_Required work_
Can you rewrite the items from the start through the line containing "Brake Service (74, 848)", replacing "Oil Change" with "Oil Service" and keeping everything else the same?

Element lookup items
※ ※ ※
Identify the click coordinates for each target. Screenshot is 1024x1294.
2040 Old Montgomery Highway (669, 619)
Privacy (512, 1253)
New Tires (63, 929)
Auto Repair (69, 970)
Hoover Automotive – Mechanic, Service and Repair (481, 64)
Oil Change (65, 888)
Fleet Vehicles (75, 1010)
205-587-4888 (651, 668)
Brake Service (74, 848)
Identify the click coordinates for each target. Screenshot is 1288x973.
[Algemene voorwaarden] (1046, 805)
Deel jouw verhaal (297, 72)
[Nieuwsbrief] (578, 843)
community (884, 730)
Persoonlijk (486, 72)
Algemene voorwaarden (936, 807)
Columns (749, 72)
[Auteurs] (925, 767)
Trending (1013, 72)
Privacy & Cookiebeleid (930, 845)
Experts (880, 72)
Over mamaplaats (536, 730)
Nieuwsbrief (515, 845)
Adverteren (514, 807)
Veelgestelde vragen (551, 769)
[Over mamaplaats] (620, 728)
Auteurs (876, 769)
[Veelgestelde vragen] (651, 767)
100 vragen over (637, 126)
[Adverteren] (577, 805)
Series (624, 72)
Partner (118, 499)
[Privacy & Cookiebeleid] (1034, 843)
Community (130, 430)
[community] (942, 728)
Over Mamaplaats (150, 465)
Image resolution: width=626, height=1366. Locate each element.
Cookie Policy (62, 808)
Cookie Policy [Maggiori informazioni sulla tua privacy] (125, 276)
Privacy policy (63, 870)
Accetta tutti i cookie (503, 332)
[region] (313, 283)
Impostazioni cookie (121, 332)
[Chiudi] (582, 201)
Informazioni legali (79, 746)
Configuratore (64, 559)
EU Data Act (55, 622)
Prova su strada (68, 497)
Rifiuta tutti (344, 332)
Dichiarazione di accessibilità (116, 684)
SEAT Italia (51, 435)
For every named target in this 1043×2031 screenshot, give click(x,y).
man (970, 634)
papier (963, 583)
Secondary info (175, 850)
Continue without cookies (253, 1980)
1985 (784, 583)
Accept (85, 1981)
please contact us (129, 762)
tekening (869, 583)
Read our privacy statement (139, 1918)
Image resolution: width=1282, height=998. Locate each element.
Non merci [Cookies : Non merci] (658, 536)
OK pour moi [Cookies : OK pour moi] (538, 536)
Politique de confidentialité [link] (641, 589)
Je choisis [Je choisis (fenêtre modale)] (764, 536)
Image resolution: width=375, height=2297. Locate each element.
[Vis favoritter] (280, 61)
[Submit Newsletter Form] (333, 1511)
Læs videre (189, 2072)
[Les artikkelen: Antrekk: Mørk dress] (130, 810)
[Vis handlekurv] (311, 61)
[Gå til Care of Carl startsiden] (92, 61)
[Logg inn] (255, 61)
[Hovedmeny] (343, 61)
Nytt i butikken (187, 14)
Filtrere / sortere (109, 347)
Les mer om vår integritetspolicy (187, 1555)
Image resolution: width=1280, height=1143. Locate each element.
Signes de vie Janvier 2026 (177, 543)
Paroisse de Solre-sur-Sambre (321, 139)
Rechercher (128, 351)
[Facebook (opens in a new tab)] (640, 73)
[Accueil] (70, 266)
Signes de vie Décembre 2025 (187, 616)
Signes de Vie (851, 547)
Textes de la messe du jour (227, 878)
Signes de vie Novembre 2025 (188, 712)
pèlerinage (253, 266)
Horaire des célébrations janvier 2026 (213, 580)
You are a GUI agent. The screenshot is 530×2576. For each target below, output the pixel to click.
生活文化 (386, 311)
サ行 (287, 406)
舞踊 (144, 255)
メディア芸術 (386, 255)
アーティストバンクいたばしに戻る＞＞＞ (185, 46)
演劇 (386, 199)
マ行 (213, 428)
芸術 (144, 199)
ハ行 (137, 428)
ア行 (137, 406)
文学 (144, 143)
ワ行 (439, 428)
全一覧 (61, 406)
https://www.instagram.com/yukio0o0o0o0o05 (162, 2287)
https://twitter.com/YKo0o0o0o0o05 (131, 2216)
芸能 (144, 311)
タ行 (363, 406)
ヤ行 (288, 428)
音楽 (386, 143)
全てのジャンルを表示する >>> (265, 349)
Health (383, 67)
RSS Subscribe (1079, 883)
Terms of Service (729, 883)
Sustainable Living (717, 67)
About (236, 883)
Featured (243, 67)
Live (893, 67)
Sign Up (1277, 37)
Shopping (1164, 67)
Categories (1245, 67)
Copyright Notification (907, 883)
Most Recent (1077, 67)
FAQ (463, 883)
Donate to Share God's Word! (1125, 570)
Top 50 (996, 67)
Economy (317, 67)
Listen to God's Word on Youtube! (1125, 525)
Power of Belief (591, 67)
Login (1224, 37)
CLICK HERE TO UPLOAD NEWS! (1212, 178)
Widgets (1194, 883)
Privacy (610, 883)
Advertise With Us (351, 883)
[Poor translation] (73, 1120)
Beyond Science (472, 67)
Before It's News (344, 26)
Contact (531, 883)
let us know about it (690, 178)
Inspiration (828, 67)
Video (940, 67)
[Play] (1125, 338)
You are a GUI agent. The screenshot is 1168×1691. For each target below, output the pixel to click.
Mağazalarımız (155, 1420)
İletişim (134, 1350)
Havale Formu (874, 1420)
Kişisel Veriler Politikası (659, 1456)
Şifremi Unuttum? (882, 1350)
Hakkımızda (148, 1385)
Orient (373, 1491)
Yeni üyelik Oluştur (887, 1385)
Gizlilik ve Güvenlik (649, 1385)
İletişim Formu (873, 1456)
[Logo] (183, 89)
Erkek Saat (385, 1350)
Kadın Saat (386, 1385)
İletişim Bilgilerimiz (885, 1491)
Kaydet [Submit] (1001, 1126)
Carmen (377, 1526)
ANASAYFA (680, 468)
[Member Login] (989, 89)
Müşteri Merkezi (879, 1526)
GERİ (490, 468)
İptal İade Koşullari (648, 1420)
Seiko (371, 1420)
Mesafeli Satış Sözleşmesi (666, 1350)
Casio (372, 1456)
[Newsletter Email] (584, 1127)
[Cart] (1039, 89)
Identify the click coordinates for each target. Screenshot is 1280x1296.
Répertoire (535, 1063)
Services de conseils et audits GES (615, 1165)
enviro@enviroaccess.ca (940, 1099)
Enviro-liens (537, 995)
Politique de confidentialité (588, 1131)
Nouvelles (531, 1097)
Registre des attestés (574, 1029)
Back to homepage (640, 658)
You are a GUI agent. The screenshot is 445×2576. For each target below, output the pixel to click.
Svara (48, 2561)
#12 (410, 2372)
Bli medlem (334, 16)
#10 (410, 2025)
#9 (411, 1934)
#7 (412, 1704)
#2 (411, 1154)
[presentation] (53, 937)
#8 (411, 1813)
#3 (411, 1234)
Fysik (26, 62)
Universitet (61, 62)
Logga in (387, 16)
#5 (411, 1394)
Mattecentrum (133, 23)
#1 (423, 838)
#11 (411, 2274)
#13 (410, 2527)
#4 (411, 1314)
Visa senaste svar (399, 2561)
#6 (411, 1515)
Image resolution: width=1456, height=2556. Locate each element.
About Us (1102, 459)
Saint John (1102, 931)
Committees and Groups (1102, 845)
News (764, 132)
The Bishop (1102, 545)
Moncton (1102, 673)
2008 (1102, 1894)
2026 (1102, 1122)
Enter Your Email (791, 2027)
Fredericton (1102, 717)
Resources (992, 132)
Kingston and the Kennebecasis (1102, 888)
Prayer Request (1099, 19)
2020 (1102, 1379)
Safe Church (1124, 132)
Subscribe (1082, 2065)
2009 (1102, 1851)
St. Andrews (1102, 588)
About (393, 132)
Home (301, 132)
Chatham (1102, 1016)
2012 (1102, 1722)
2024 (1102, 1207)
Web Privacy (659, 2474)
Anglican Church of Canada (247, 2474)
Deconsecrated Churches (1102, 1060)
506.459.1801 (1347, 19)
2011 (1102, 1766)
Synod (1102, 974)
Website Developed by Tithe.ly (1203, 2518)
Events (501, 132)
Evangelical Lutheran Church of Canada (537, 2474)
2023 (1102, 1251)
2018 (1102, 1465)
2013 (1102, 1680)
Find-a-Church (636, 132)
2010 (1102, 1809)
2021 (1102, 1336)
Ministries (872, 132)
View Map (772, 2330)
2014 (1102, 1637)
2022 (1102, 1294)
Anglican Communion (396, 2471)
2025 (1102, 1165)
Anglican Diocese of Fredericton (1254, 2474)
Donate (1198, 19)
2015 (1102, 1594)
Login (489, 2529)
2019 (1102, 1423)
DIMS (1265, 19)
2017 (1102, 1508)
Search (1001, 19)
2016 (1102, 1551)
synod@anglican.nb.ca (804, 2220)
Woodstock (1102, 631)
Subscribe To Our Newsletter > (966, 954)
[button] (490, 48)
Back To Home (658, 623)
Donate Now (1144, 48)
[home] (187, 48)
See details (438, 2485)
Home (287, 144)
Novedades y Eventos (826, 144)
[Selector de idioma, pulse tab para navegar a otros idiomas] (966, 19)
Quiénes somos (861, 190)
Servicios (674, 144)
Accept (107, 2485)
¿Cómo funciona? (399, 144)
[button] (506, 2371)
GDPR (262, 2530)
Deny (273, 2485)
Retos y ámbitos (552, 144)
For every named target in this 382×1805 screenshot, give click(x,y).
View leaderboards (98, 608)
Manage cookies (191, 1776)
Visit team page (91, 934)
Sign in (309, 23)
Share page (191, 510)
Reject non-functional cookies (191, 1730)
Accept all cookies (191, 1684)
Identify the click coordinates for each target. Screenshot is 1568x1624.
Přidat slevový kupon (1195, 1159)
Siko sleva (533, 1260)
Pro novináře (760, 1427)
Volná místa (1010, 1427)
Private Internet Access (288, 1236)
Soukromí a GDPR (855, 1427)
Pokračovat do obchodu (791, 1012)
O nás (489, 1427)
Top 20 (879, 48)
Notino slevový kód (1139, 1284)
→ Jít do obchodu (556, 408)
※ ※ ※
_Problem solution_
Identify the click coordinates for each target. Screenshot is 1024x1294.
2040 Old Montgomery Highway (669, 619)
Privacy (512, 1253)
New Tires (63, 929)
Auto Repair (69, 970)
Hoover Automotive – Mechanic, Service and Repair (481, 64)
Oil Service (65, 888)
Fleet Vehicles (75, 1010)
205-587-4888 (651, 668)
Brake Service (74, 848)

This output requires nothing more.